English professor Robert Fanning rejects stasis

Assistant Professor of English Dr. Robert Fanning speaks to students about writing. (Kyle Wilson | GCmag)

He placed the screen of his laptop on the visualizer and showed the class eight drafts of one poem and six of another.  Dr. Robert Fanning reassures his creative writing class that it’s okay to write a shitty first or tenth draft.

“Words have power,” he said. “We can uplift people with them, shake their bones, as well as hurt them.”

Now an Assistant Professor of English at Central Michigan University, Fanning graduated from the University of Michigan with a bachelor’s degree in English and received his master’s in poetry from Sarah Lawrence College. He was advised and mentored by poets Maria Howe and Thomas Lux.

However, his love with poetry started long before his education. Fanning claims that his love affair with poetry started in infancy.

“My mother’s heart beat while at rest was a unique blend of trochaic trimeter with substitution spondees on every fourth line,” he said. “If she was excited, or laughing, she’d switch to iambic pentameter with a blend of gorgeous lilting anapests. Beyond that, I fell in love with poetry as a child in the form of nursery rhymes and songs, and poems written for children.”

No doubt stemming from the nursery rhymes and songs of his childhood, Fanning still maintains that poetry and music are interconnected.

“When I give you my poem, I am giving you sheet music,” he explained.  “You want to honor that.”

Just as poems must be voiced, Fanning is unable to contain his excitement about the subject he teaches. His enthusiasm has spilled into his work outside the classroom as he created the Wellspring Literary Series. The series brings in poets from around the state to read at Art Reach in downtown Mount Pleasant. He uses these readings as a means to connect the town with the campus and bring poetry to the streets, he said.

Fanning has three published books of his own, “Old Bright Wheel,” “The Seed Thieves” and “American Prophet.” During a reading on April 4, Fanning shared a poem from his autobiographical manuscript that honored the memory of his later brother Tom. He also currently has two completed manuscripts.

“One is a collection of lyric narrative poems, largely autobiographical, entitled ‘Our Sudden Museum,’” he explained. “The other, entitled ‘Severance,’ is harder to classify but might almost be considered speculative poetry- involving the escape of a marionette from the stage.”

For the time being, Fanning is satisfied. According to the professor, his greatest goals have been accomplished including the opportunities to publish his works and teaching at a college level.
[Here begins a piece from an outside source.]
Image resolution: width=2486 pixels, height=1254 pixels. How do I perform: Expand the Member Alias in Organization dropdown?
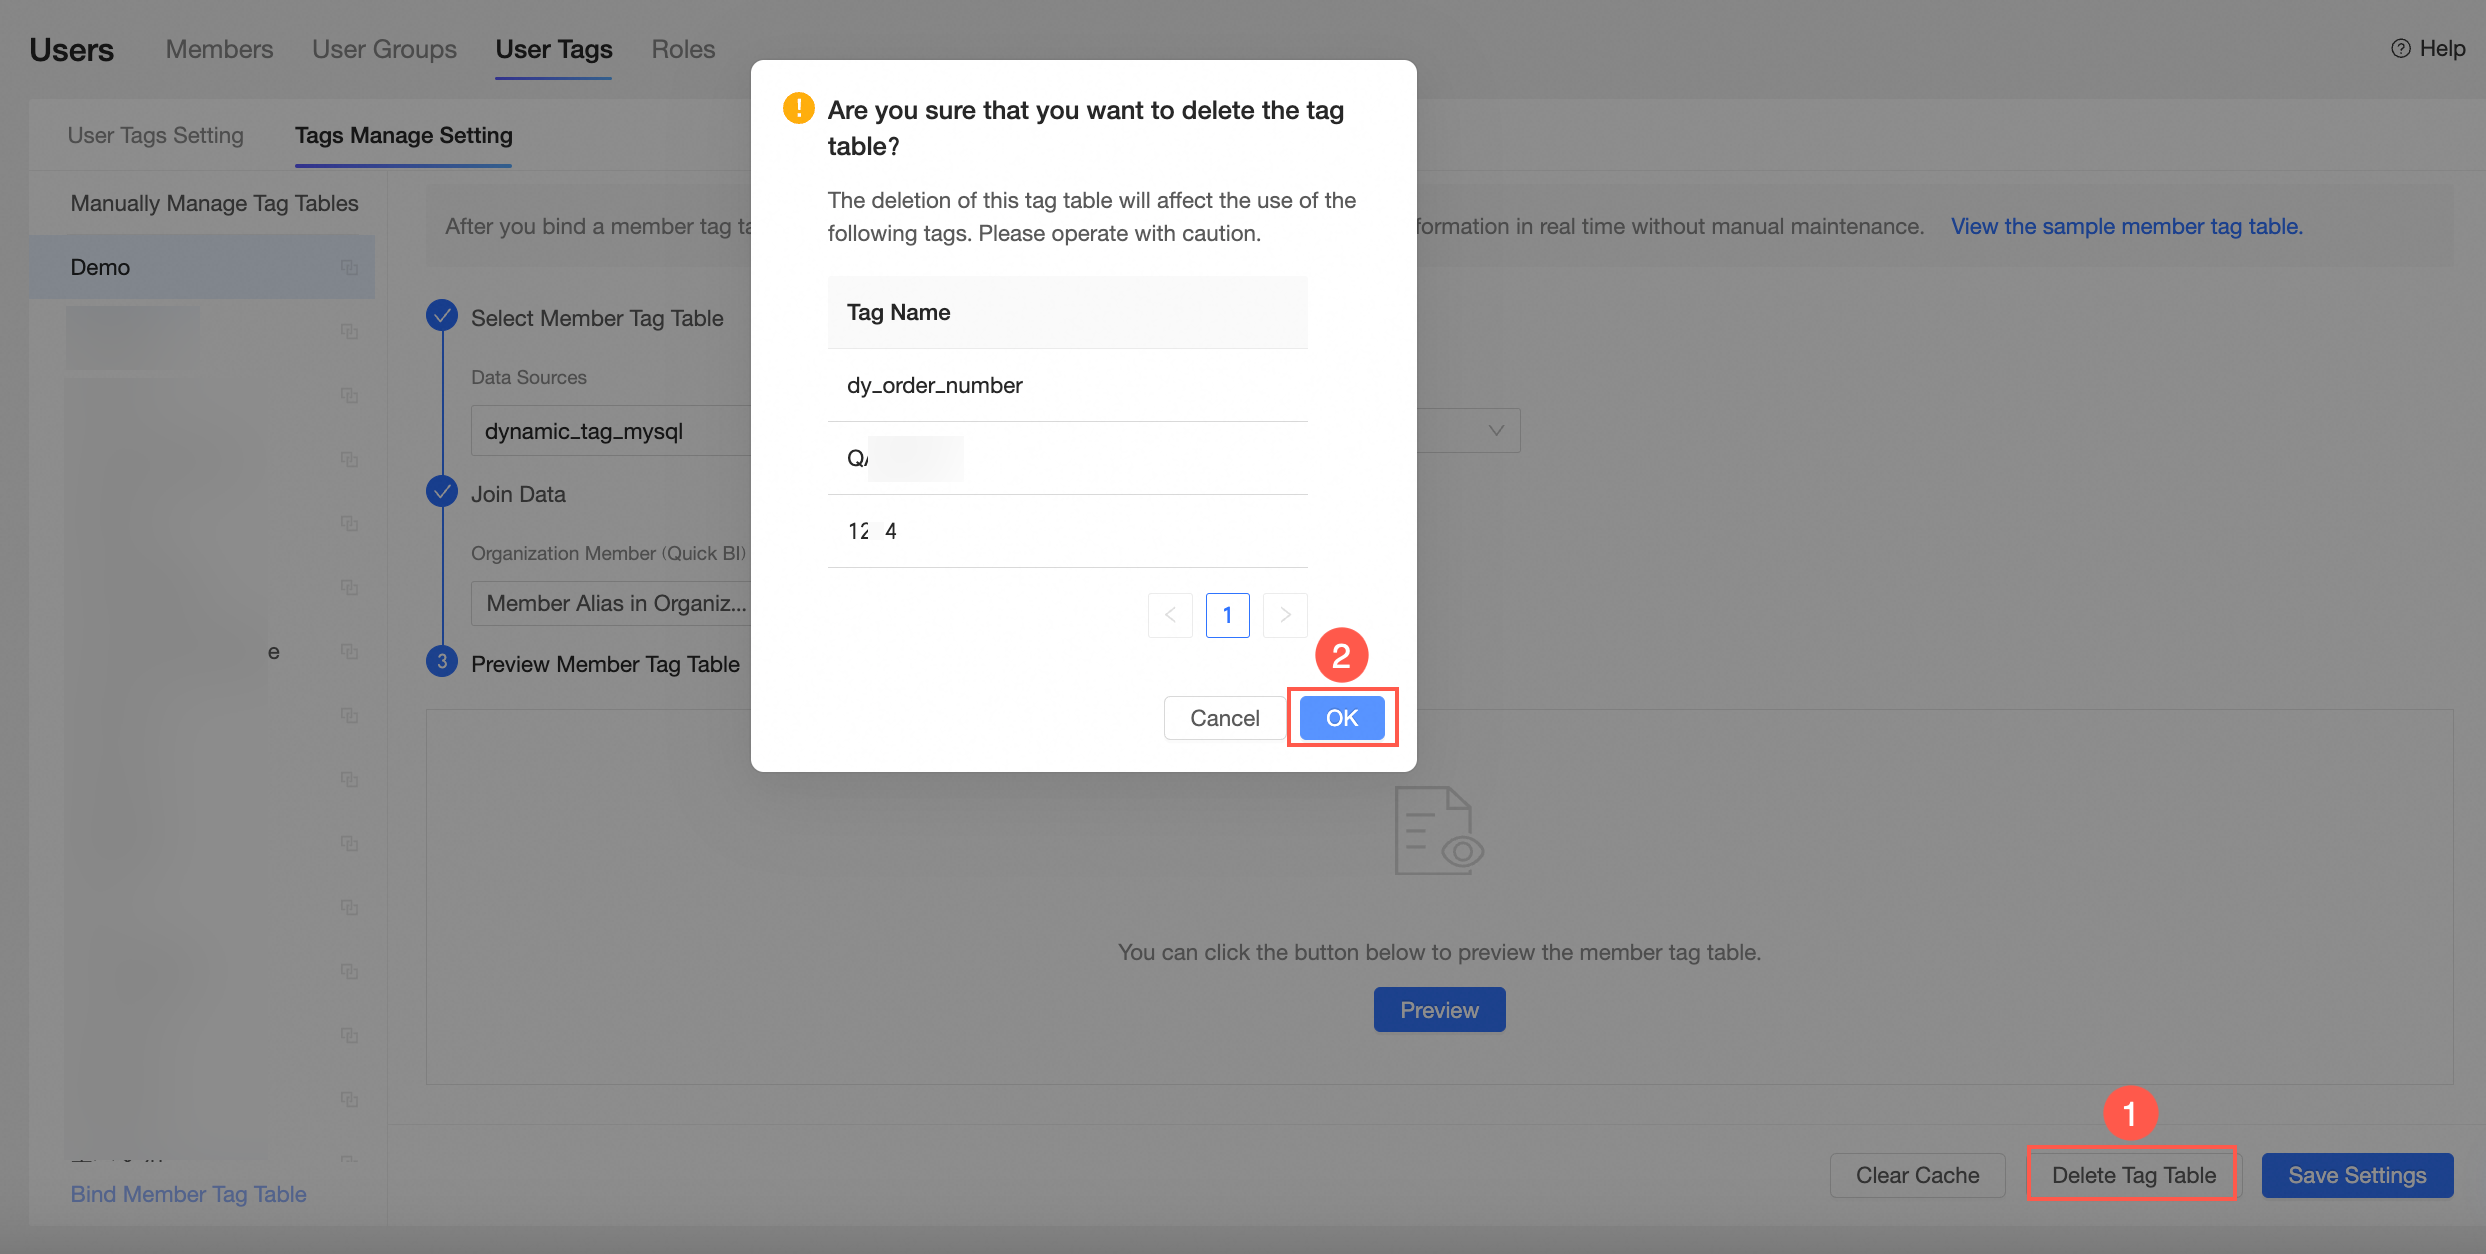(x=610, y=603)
He also celebrates his family (wife Denise and children Gabriel and Magdalena) as one of his greatest achievements.

“I cherish time with my family, especially as the busier I get it’s harder to find,” he said. “So I like goofing off with my kids more than anything. I enjoy being a complete and utter imbecile, and unlike the rest of the world, they never judge me for it. At least for a few more years.”
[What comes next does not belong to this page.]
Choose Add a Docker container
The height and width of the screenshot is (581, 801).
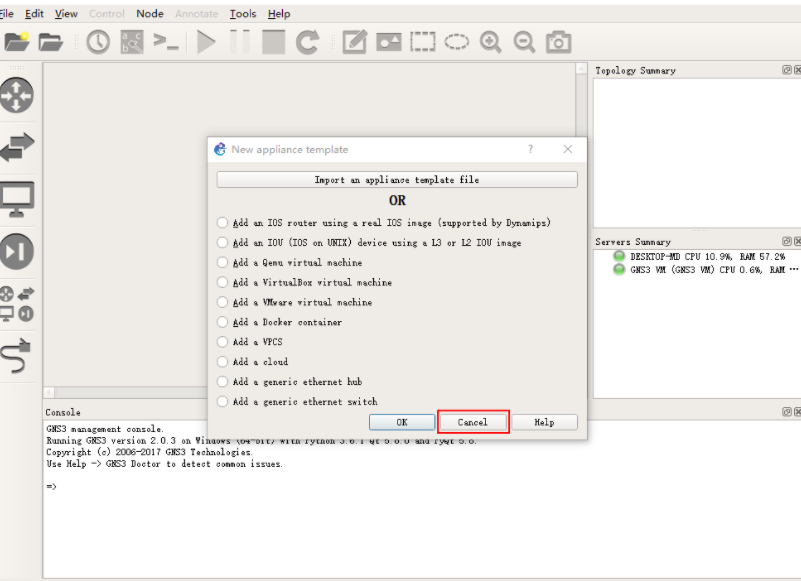click(221, 322)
Fanning has also obtained respected accomplishments at CMU including an Excellence in Teaching Award in 2011 as well as tenure and a promotion. But his real passion lies in working with students and engaging the community with poetry.

“I love CMU students to the point where I don’t know if I could teach anywhere else,” the professor said. “I love their blend of intelligence and humility, their confidence and openness, their willingness to think about new ideas and to push themselves. I love that they allow me to be silly in the classroom, that they can laugh along with me as we bump over the waves on our unique writing forays, often with no map in hand.”

He also attributes the English Department to his love for teaching at CMU. Fanning said that apart from students, he learns from his colleagues a great deal.

Fanning leads readings on campus throughout the year including a reading of Walt Whitman’s “Leaves of Grass” and a reading at which students and others can share their own poems or read from a selection of books he’s brought.

As Fanning continues to teach at CMU, he intends to continue to bring the community and campus together to celebrate poetry as well as the little things. Even though he has had a successful career as a poet, Fanning is no stranger to the hardships that accompany the struggle of publishing.

“For me, the harder and much less enjoyable part of being a poet is the challenge of publishing—and the constant struggle with self-confidence that rejection poses,” he said. “It’s easy for me to tell students to ‘just shake it off,’ but I’m being hypocritical. Rejection sucks.”

However, despite his number of published works and his comfort as a family man, Fanning refuses to lose momentum toward progression.

“So, now I need to come up with a whole new bunch of goals,” Fanning said. “Stasis in life is death.”